ENLIGHT comprises an integral set of RTD and innovation activities that advance highly innovative technologies on weight, affordability and life cycle impact minimization. The aim is to advance both the materials as well as their application in future EVs, enabling both medium term application in premium / niche vehicles (to be introduced to the market around 2020) as well as longer term application in high volume / highly affordable EV (for introduction around 2025).
As such ENLIGHT has been defined so as to be completely complementary with respect to the ALIVE project. ALIVE focuses on material technologies that might be closer to real industrial uptake for lightweight applications in a timeframe up to 2020 (including ultra-high strength alloys, aluminium and magnesium) while ENLIGHT looks further into the future by addressing those materials that offer even higher potential for lightweight vehicle design and lower CO2 footprint, but require a longer R&D trajectory in order to adequately take all the necessary factors into account (life cycle impact, high production volumes, affordability, performance) in order to ensure true sustainability. Such materials, to be addressed directly by ENLIGHT, are thermoplastics, fibre reinforced plastics, advanced hybrid materials, (renewable) bio-polymers.
Primarily ENLIGHT targets an ultra-compact four-seated passenger car, which can be scaled up to light duty vehicles (concept of modularity & scalability). A virtual design of the complete vehicle will allow coordinating the interface between the different modules as well as calculating overall weight reduction obtained.
In ENLIGHT each of the principal major weight-incorporating parts of a vehicle will be addressed directly: the body-in-white (demonstrated with a front module and central floor module), hang-on parts (demonstrated with a front door), the chassis (demonstrated with a sub-frame and suspension system) and heavier interior components (demonstrated in an integrated cockpit & firewall assembly). By focusing the activities on determining and verifying directly the greatest weight saving potential for each of these modules from the perspective of true sustainability, the realization of a complete demonstrator vehicle is remains outside the scope of this project.

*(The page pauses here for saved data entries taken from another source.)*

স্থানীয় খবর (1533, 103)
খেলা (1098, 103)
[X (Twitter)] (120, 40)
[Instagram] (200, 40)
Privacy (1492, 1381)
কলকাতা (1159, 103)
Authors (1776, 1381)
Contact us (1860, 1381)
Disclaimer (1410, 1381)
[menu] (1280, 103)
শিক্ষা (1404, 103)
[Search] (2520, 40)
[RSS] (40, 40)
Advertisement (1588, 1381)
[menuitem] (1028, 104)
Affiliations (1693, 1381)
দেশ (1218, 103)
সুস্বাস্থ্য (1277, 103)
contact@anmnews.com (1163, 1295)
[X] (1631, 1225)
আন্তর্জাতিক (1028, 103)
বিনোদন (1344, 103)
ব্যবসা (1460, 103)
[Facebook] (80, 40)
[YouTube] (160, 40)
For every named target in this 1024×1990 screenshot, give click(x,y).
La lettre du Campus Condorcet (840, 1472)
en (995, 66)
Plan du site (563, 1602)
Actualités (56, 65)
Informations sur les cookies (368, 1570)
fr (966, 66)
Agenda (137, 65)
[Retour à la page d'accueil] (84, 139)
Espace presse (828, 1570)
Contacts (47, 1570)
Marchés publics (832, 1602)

Key deliverables of the project include:
- Development of highly innovative lightweight / low embedded CO2 materials for their application in medium-volume automotive production
- Design capabilities for affordable medium-volume lightweight EVs
- Manufacturing and joining capabilities for affordable medium-volume lightweight EVs
- Experimental and simulation validation environments to enable rapid & reliable multi-parameter optimization loops when designing with these new materials
- LCA and economic analysis to ensure the highest probability of application by 2020, taking into account all salient factors
- Integration of results and coordination of activities with other FP7 and Green Car projects
- Demonstration of the proposed solutions through the realization of at least 5 full scale demonstrator modules, covering different distinguishing features of purpose-designed EVs: Front module, Firewall, Central floor section, Sub-frame & suspension, and Doors / enclosures.